Vietnam is an authoritarian, communist state like China. The difference is that it's a lot smaller, weaker, and not a potential challenger to the US in the future. This suggests that "values" are not the issue here, but nationalism. But nationalism is not fashionable. Cowen, Balding et al can't just simply say that China is a foreign out-group, an Other that is large and powerful and thus worrisome, like they would have a hundred years ago. You have to talk obliquely about this stuff.

"The answer to this puzzle, I submit, is a severe case of mood affiliation, a term that has fallen out of use recently. As evidence by Tyler’s cultural comments generally and exemplified by those on geopolitics such as China or Scottish independence, Tyler’s holds a romanticized view of the Western tradition, going beyond a philosophical preference for liberalism to a rawer tribal identification."

Nationalism is part of it. The other factor is that some of Cowen's main influences are Austrian economics and Classical Liberalism, which have moralistic tendencies and, for at least the latter, a certain Whiggish, progressive teleology.

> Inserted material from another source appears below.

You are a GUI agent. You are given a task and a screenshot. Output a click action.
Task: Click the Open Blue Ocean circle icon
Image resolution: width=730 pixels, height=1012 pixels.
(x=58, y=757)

China has 60 million workers in state owned enterprises (SOE). This number hasn’t changed much in 10 years. SOE are so inefficient, they could easily lay off half the employees without any revenue change.

However, if you lay off 30 million people at once, they all go to Tianamen Square, and we know what that means.

China needs to cautiously deflate the SOEs, but we may need to accept that some level of trade protection is needed to ensure that China (a nuclear power) doesn’t disintegrate into chaos. Imagine a nuclear Syria.

The last person in the world capable of cautious and understanding trade negotiation is Donal Trump.